The award recognizes graduate students who have demonstrated excellence in teaching, including enthusiasm for teaching and learning, mastery of subject area, effectiveness in communicating subject to students, use of creative and innovative teaching techniques and overall effectiveness.
Winners and nominees are honored at a public awards ceremony held during Graduate Student Appreciation Week and receive a commemorative certificate and a monetary prize of $500.
Jenny Calawa: I do research in two different areas of microbiology. I study how beneficial bacteria that can associate with a host organism - like how we have helpful bacteria in our gut! - naturally evolve in their environments, which changes how they can interact with their host species. I also study how to improve undergraduate nursing education so nursing students understand how essential microbiology is to patient care and can improve healthcare outcomes at their future jobs!
Jenny: Most people I know think bacteria are gross or only make you sick, but microbes also keep us healthy from invading pathogens, help us digest our food for better nutrition, let us develop new biotechnologies to clean up the environment and feed our growing population, and keep the cycles of nature going strong!
Jenny: The evolution of microbial symbionts (bacteria that associate with animal or plant hosts) is still an emerging field of microbiology, and we're not even close to understanding the myriad of complex interactions between bacteria, humans, and their shared environment. This kind of research has big implications for ecology and the environment, evolutionary biology, and public health. And I believe one of the keys to improving healthcare outcomes in the U.S. is improved undergraduate nursing education, especially in microbiology. My research in this field has tremendous socioeconomic and public health implications as well.
Jenny: One interesting and important fact I've learned from my education research is that although students can often feel nervous about learning microbiology - often because they believe it's inherently difficult, overly time-consuming, or just plain boring - taking a class in microbiology significantly changes those feelings to be more positive, reducing their fear of a so-called "hard science" and helping students see how microbiology knowledge can be helpful for everyone. Good education really is key to changing the world!
Jenny: I love my students. Educating future nurses, scientists, teachers, and more so they can do their part to change the world motivates me every day.
Jenny: I'm definitely proudest of all the times I've been able to help my students improve their skills and meet their goals for learning, especially when we unexpectedly went fully remote last year. Being there for my students and helping whenever I can is very important to me.

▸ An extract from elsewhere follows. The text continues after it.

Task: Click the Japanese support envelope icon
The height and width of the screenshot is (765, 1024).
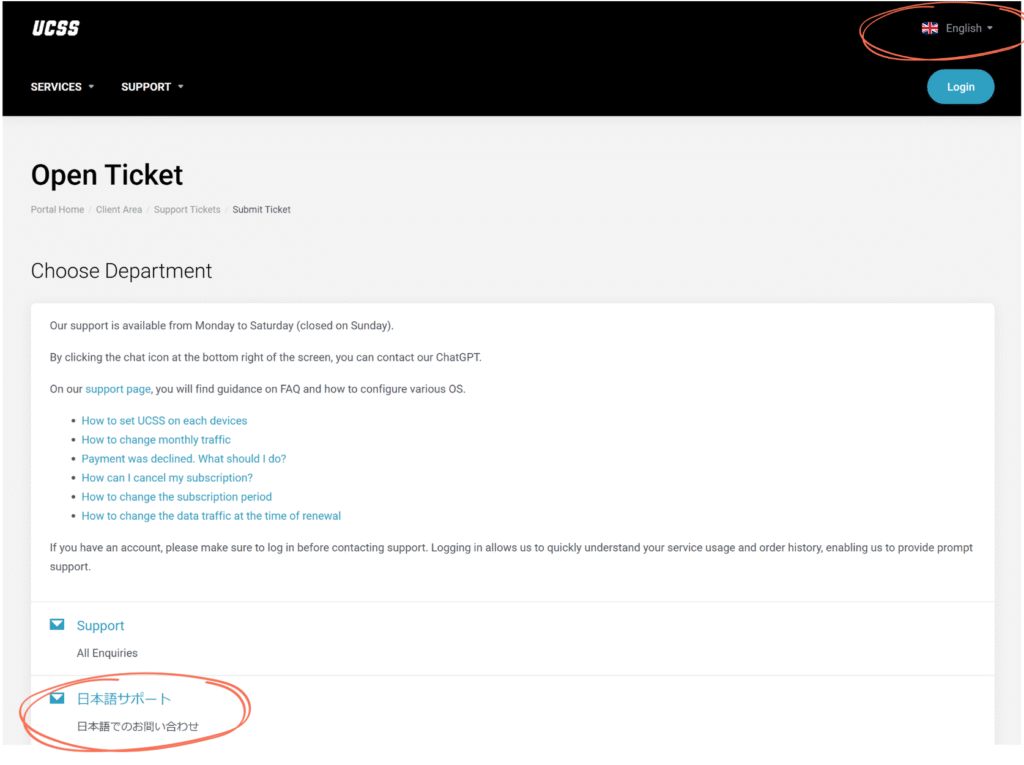Action: (x=57, y=698)
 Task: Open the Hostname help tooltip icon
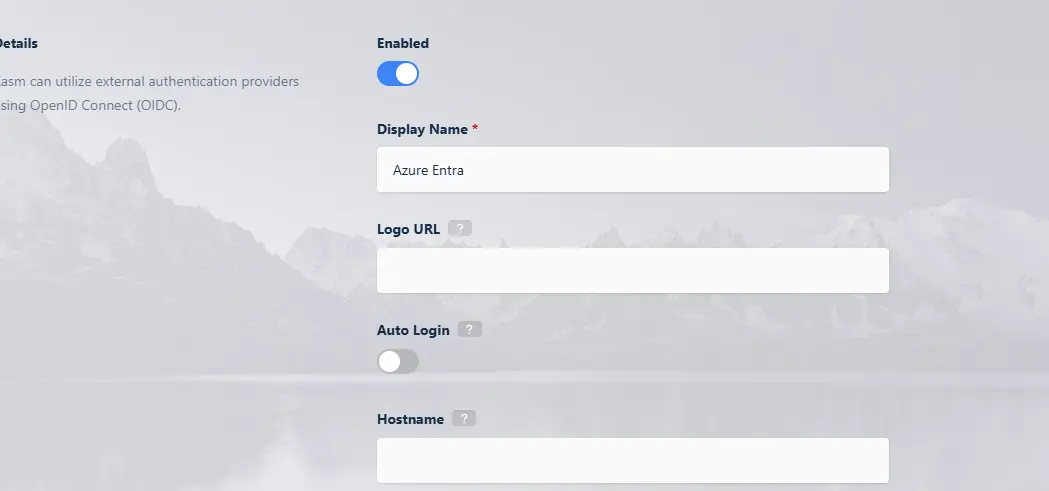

Jenny: Along with my research here, I also work for the UNH Center for Excellence and Innovation in Teaching and Learning as a research associate, studying the cognitive science of learning. Once I graduate, I want to teach at the university level and continue working in both the biology and cognitive science of learning fields.
Jenny: I've been told by multiple people, over many years, that I make the best chocolate chip cookies they've ever had. (The secret ingredient, unfortunately, is not microbes.)